▸ **WORK REQUEST**: Below are records with pictures. Transcribe exactly, and only, the lines from the line with "Screen dimensions: 582x758" to the line with "Screen dimensions: 640x640", both ends included, but not the pictures.

*** Opening of MATERIAL PROVIDED ***

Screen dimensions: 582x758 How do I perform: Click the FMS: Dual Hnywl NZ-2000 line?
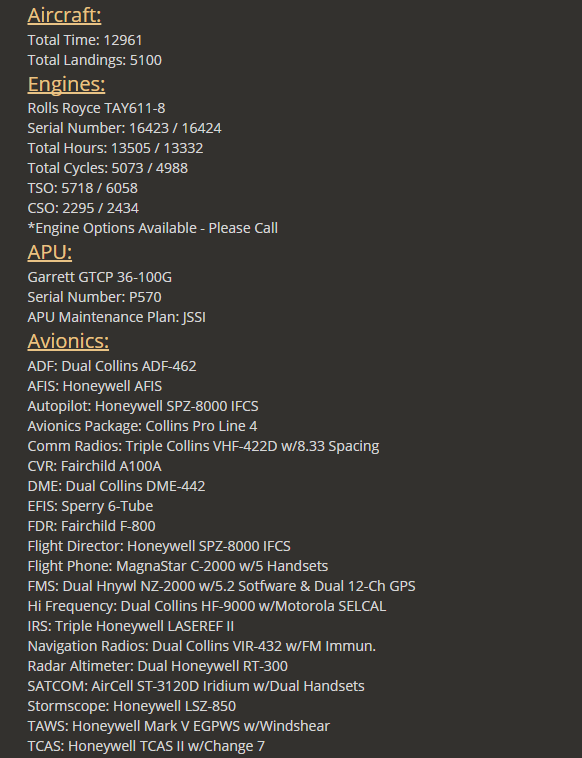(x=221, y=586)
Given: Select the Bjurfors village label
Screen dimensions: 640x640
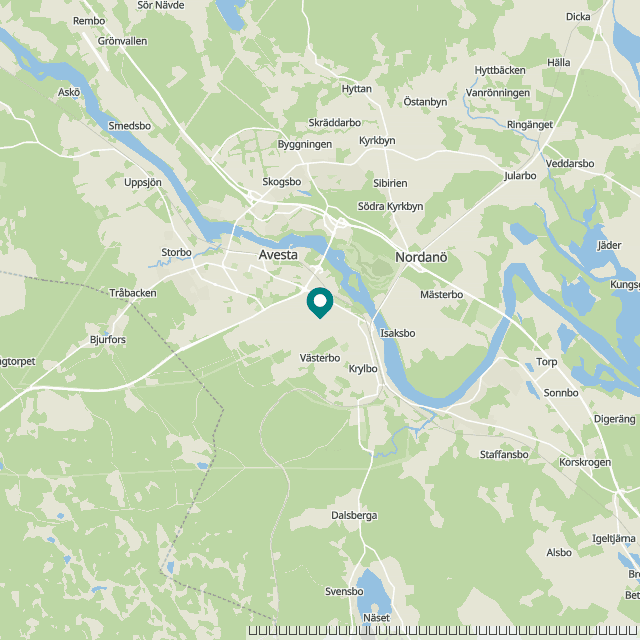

*** Close of MATERIAL PROVIDED ***
*** Opening of MATERIAL PROVIDED ***

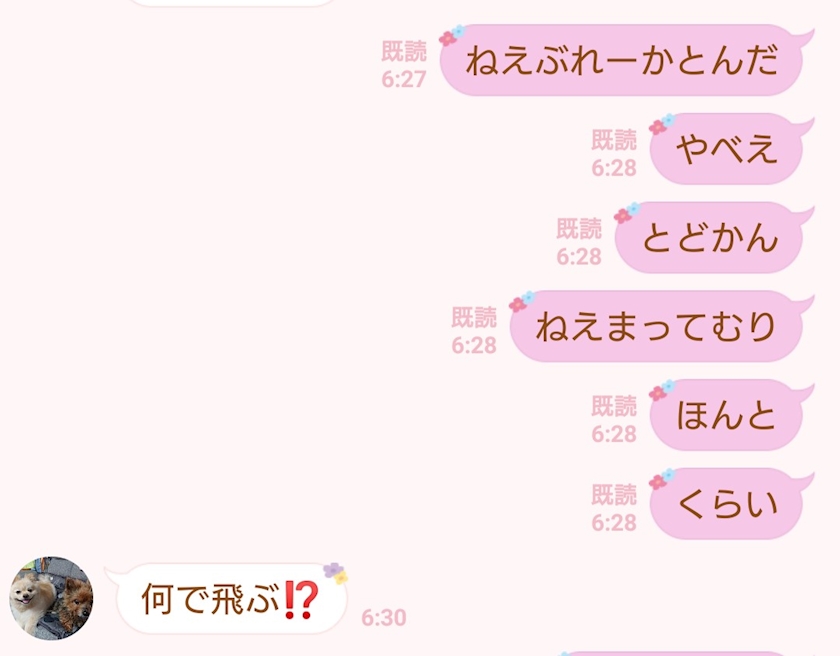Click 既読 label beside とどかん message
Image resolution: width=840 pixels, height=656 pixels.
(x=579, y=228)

*** Close of MATERIAL PROVIDED ***

▸ **YOUR RESPONSE**:
Screen dimensions: 582x758 How do I perform: Click the FMS: Dual Hnywl NZ-2000 line?
(x=221, y=586)
Given: Select the Bjurfors village label
Screen dimensions: 640x640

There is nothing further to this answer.